Grand Prix de Turquie
EN HAUSSE

Alonso
Tout le paddock a salué la performance de l'Espagnol, sur le podium pour la 1re fois depuis Sao Paulo 2010. Le meilleur des non-Red Bull a même failli se payer Webber. Il a peut-être lancé une dynamique chez Ferrari.

Vettel
Une confiance totale : il a parlé d'une "simple séance libres 2 perdue" après son crash en L1. Samedi matin, il avait déjà pris le dessus de Webber.

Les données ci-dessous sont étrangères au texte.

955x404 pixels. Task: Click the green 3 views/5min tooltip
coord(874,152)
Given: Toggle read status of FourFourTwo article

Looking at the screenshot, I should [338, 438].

Même pas peur en course : ses habituelles 7-8 sec de marge et hop ! 34 pts d'avance sur Hamilton.

Kobayashi
Sur un circuit punitif pour les pneus, le Samouraï s'est classé 10e sur 3 arrêts, après être parti dernier. Tout ça après un contact et une crevaison en passant Buemi. Et les 8 pts 2011 de Sauber, c'est lui...

Buemi
Du caractère. Il a vécu l'enfer et laissé passer les Renault dans les 2 derniers tours à cause de vibrations dues à des pneus à la corde. Néanmoins, sa 9e place fait de lui le favori du second baquet 2012, aux côtés de Ricciardo.

Liuzzi
L'Italien s'offusque que l'on puisse encore évoquer la règle des 107%. Ça fait un moment qu'il est passé à autre chose. Il l'a montré en battant Glock en Q1. 20e, c'est meilleure qualif ex aequo d'une HRT qui disposait de mises à jour.
EN BAISSE

Schumacher
Pour la 1re fois depuis son retour, l'une de ses contre-performances n'a pas été couverte par un écran de fumée du boss, Haug. Bon en L3 mais à la rue en Q3 par rapport à Rosberg, il a opposé une résistance de forcené en course.

Maldonado
Ses 15 millions de dollars servent surtout à payer ses outrages de pilote. Il a refait l'arrière de sa FW en L1 et l'avant en L2, détruisant son seul exemplaire du nouvel aileron avant. Il a ruiné la course de Pérez sur un freinage. Misérable 17e.

Hamilton
Malgré sa victoire en Chine, il se disait "prudent". Il avait raison. Sorti de la partie propre de la piste par Rosberg en Q3, trop agressif dans le tour 1, il a perdu 15 sec au pit 3 à cause d'un pistolet défaillant. Toujours N.2 mondial, mais à 34 pts.

Massa
Après une grosse faute dans son dernier tour en Q3, il s'est résigné à se qualifier 10e. En course, il a vécu trois arrêts cauchemardesques, dont un par sa faute. 11e à 1 min 19 sec. Après avoir tenu la comparaison, il redevient le N.2 d'Alonso.

Le scenario des GP
14 pilotes ont stoppé 4 fois, pour un total-record de 80 arrêts. Il faut se poser la question de savoir si ce n'est pas "too much." Aussi, la zone DRS était trop longue : certains dépassements ont été carrément risibles.